Ingest large volume of logs using monolithic installation

Hi, I am trying to ingest a very large volume of logs in grafana loki monolithic installation. I notice that aws lamda extension using a promtail client is skipping large log entries from the lambda function. I see following error message in cloudwatch logs. I would greatly appreciate if any body can guide me how to resolve this issue.
2024/05/01 23:20:00 promtail.ClientProto: Unexpected HTTP status code: 500, message: rpc error: code = ResourceExhausted desc = grpc: received message larger than max (27575603 vs. 4194304)

I believe you can fix that error message by tuning grpc_server_max_recv_msg_size and grpc_server_max_send_msg_size.

BTW, how “large” is large?

Hello @tonyswumac Thanks a lot for your response. I will try this out and get back to you. It’s around 200 MB of logs per execution of the lambda function.

200MB to a monolithic per run sounds pretty heavy. You might want to consider adding some sort of rate limiting to the promtail client inn the lambda function. I’ve never used the lambda / promtail function before, so I am not sure how configurable it is. Worst case you could write your own lambda function and just do Loki API call instead.

It seems to be working after adding following to loki configuration. Now I am able to see the logs
server:
grpc_server_max_recv_msg_size: 28575603
grpc_server_max_send_msg_size: 28575603

@tonyswumac Could you please suggest how to do a production grade configuration of Loki on Amazon EC2 server? Is it possible to scale a monolithic deployment?

Yes, according to the documentation to scale monolithic cluster you’d simply deploy more ec2 instances with the same configuration. You’d need to be using an object storage as backend, of course.

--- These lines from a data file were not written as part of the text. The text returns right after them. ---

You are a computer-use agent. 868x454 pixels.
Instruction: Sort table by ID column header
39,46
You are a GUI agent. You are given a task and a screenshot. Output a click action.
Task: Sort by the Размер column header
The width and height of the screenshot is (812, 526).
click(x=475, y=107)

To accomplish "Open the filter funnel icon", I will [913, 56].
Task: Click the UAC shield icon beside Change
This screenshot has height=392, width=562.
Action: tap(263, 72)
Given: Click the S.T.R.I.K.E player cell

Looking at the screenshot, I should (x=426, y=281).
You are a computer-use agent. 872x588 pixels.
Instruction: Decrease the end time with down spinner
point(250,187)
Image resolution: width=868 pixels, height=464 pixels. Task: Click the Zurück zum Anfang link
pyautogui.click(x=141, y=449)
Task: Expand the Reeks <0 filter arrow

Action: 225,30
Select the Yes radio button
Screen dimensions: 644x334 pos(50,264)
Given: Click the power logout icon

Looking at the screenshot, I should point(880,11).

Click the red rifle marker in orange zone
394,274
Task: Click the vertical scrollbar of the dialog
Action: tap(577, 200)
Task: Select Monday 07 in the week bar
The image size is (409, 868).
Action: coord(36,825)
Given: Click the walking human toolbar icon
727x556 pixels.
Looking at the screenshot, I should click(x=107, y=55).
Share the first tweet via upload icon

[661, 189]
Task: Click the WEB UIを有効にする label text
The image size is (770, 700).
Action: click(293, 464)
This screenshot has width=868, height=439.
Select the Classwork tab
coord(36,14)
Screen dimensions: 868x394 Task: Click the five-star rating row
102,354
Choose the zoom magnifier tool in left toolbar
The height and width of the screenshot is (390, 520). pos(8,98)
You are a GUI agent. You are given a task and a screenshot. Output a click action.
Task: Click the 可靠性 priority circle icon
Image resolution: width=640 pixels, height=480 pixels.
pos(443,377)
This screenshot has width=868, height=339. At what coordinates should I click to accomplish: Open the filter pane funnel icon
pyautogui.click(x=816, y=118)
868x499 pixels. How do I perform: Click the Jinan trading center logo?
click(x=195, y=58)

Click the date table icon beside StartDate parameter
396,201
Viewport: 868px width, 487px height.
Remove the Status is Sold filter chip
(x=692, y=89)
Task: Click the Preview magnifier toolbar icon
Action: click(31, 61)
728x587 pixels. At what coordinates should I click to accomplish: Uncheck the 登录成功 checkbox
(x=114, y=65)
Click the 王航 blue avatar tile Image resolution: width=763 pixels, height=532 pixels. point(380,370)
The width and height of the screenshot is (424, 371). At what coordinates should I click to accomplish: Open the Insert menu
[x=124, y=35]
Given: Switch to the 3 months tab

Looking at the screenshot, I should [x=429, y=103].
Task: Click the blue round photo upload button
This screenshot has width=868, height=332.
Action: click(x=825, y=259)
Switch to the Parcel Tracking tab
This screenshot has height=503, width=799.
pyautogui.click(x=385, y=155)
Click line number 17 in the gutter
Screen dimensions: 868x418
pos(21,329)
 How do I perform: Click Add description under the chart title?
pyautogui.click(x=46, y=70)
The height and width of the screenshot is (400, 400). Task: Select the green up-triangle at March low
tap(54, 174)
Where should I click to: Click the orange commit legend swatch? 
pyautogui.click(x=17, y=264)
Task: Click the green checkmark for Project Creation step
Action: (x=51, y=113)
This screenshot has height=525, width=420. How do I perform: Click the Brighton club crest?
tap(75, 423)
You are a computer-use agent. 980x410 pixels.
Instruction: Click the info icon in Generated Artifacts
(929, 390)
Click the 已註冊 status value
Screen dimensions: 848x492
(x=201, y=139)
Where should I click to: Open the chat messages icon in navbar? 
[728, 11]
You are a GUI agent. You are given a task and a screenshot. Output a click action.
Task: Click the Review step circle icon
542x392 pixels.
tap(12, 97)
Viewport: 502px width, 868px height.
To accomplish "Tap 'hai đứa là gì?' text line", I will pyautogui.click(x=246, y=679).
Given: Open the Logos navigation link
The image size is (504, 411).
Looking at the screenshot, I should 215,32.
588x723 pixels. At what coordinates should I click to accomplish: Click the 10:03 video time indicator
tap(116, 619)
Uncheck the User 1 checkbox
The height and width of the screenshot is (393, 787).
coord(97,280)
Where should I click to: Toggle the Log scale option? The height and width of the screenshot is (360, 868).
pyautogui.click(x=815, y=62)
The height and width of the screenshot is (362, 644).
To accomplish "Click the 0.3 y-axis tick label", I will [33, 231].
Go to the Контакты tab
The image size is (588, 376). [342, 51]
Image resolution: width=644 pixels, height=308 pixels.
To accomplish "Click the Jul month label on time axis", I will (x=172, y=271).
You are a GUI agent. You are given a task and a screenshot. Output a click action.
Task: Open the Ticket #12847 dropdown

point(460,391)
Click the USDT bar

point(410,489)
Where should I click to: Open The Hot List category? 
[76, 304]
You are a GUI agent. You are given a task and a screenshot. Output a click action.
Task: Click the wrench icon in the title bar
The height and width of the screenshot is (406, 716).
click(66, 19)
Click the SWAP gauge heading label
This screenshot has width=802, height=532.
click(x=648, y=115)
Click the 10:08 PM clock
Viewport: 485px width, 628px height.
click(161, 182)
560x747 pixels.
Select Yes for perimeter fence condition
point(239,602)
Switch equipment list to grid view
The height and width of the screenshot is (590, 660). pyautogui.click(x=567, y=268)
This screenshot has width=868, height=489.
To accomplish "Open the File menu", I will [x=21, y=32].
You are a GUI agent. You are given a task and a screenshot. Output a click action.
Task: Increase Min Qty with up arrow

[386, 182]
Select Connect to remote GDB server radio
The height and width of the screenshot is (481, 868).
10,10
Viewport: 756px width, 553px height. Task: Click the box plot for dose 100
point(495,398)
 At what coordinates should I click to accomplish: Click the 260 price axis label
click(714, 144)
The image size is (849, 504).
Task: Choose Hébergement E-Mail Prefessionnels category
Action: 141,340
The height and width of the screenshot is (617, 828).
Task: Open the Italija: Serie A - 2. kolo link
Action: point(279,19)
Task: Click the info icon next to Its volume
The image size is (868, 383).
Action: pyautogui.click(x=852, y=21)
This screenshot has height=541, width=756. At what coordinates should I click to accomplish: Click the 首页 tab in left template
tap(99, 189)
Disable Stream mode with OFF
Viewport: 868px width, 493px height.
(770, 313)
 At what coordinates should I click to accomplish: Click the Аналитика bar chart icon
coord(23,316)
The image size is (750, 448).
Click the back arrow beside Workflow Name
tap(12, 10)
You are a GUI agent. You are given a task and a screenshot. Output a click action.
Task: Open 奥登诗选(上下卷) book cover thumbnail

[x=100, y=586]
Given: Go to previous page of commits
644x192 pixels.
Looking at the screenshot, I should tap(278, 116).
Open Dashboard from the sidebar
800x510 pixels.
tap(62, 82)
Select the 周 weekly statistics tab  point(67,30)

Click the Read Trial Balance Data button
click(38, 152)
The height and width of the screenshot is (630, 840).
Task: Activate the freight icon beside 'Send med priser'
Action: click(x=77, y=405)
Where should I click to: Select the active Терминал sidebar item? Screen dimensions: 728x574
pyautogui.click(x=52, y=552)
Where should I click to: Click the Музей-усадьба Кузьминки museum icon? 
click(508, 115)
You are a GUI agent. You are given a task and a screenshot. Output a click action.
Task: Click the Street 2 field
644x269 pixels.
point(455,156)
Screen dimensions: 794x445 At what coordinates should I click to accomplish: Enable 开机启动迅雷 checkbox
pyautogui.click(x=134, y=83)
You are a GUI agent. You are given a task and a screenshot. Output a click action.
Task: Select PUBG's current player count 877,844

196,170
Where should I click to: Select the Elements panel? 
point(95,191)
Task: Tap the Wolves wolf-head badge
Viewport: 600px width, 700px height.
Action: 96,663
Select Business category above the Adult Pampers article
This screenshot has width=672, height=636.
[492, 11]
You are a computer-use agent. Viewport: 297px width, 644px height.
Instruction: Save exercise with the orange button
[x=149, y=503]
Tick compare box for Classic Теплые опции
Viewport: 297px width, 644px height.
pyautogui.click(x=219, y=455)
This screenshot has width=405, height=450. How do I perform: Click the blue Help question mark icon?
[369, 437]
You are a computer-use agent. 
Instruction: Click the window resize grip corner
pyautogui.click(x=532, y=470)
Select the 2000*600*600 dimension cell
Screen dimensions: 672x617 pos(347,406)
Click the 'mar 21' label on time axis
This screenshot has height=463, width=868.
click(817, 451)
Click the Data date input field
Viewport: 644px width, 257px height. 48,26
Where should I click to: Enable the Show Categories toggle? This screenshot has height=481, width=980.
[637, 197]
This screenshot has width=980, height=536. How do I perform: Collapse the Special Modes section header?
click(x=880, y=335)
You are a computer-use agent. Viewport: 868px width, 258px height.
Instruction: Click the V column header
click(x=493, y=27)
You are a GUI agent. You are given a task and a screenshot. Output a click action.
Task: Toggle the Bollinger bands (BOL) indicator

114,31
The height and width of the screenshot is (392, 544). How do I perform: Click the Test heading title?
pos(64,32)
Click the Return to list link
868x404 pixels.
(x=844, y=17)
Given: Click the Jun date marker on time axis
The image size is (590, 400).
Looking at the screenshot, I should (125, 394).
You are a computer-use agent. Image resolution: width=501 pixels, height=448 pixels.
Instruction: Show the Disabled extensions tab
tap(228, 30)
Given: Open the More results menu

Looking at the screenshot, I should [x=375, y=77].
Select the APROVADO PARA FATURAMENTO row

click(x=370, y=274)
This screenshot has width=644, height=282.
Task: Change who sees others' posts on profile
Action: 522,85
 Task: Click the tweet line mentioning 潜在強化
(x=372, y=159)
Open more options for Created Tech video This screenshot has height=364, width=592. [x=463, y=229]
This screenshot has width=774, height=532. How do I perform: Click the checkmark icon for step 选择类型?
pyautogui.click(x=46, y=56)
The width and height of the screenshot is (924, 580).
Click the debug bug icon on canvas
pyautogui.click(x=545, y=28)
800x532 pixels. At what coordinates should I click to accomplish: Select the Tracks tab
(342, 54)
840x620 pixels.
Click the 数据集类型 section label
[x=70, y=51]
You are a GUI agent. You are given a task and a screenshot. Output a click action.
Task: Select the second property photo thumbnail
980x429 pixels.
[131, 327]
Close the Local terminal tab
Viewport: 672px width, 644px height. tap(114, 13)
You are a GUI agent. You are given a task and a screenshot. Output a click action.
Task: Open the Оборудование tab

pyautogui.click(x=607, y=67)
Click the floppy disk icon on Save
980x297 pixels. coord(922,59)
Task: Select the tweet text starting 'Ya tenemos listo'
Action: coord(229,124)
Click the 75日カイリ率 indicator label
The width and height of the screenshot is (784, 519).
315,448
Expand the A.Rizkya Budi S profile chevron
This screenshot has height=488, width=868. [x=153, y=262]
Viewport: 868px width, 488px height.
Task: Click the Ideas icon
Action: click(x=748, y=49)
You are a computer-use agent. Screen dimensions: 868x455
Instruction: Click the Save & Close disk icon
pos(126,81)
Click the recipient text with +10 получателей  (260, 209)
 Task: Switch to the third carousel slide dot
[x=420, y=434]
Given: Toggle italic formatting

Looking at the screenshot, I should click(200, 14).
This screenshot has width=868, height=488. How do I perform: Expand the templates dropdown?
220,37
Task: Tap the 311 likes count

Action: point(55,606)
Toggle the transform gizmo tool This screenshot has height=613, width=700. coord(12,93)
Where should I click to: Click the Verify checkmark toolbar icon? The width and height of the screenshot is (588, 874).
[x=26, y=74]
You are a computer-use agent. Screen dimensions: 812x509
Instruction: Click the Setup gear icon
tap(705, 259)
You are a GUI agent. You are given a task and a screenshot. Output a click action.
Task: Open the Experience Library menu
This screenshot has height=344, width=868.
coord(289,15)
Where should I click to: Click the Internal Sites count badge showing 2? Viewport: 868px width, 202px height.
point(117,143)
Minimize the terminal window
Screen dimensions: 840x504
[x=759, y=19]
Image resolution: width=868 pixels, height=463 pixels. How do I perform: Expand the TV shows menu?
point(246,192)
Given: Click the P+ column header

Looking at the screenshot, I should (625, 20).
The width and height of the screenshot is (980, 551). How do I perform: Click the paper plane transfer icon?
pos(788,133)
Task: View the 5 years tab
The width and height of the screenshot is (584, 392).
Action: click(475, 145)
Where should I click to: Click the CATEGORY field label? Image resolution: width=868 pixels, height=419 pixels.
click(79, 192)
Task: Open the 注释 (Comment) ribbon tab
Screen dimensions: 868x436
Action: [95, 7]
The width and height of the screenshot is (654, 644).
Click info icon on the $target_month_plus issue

And if you are doing that, you might as well consider going with some sort of container platform such as ECS to make it easier to scale up and down.

@deepeshthoduvayil1 How did you managed to increase the grpc limit? I am increasing it to some other number but it seems like I can not extend beyond some 104MB in monolithic setup.

@tonyswumac Do you have any document which can be followed to use monolithic Loki for large data? Basically what you have suggested.

Thanks

I don’t.

How large is large? If you are considering scaling at all I would recommend you to at least do simple scalable deployment.

I think around 40-50MBps. Will monolithic with multiple replica fine for this? And how the traffic flows for multiple replicas? Is there any need to LB there?

If it’s only 50MBps you might be able to get away with just one instance honestly.

If you want to run a cluster, how you deploy Loki, whether monolithic or SSD, doesn’t really matter. What matters is network. Things you’ll need:

  1. You’ll want to make sure each Loki instances have their own IP and can talk to each other on gRCP, HTTP, and gossip ports. You’ll need service discovery so they know how to reach each other, if you are running static hosts service discovery can be A records.
  2. You’ll need a load balancer in front of all your Loki instances.

Currently I am deploying Loki as a service on AWS EC2 and there are no plans moving to k8s yet. Do you know if using multiple Loki replicas in single binary deployment, how would traffic flow between them? Is there any provision to use LB between them or Loki will handle itself?